When he got back to the kitchen, the pretty anchorwoman, Linda Francis, was introducing her next guest for the morning. Hooker scraped the eggs and sausage onto a chipped plate and poured a mug of black coffee as he watched the set from the corner of his eye.

“Olympus Station has been in orbit over Earth for a year as of this week and is now mostly complete, and Project Franklin, America’s attempt to build three solar-power satellites in geosynchronous orbit, is in its first stages,” she said into the camera. In the background behind her appeared a file tape showing a cylindrical spacecraft coasting into orbit near the slowly turning space station. “Yet despite claims by the space industry and the White House that the project will be the beginning of the final solution to America’s energy needs, skepticism still abounds.”
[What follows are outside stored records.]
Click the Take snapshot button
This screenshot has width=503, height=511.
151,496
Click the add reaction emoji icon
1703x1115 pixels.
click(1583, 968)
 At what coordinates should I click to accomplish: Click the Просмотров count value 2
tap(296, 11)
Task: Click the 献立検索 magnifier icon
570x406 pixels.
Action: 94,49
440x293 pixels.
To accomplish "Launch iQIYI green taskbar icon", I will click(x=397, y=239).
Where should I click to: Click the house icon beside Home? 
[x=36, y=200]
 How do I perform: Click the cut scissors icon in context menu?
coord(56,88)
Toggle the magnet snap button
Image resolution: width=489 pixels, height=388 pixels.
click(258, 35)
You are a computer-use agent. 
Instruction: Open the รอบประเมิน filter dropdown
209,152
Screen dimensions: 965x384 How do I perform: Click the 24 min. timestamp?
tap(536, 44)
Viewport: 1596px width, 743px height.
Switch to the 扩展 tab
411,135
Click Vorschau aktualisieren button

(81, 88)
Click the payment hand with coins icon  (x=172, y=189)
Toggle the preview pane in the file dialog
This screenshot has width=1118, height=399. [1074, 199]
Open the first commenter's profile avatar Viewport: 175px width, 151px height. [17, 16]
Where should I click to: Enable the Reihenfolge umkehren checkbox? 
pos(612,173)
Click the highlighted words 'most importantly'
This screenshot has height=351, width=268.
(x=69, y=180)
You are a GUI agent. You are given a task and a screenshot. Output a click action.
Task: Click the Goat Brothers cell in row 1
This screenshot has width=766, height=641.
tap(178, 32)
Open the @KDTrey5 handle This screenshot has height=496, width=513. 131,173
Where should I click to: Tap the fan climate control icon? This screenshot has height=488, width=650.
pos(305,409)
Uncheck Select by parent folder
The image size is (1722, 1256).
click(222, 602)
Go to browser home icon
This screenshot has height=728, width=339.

The film clip disappeared from the background and the studio set reappeared. The camera moved in for a close-up of a lean, blond-haired man sitting in an armchair next to Francis. “With us today is Olympus Station’s new project supervisor, Henry G. Wallace, formerly of the NASA astronaut corps and the leader of the first expeditionary mission to the Moon, now working for Skycorp and McGuinness International, the prime builders of Project Franklin. He will be sent up to Olympus later this month to take over as head of operations on the space station. Good morning, Mr. Wallace.”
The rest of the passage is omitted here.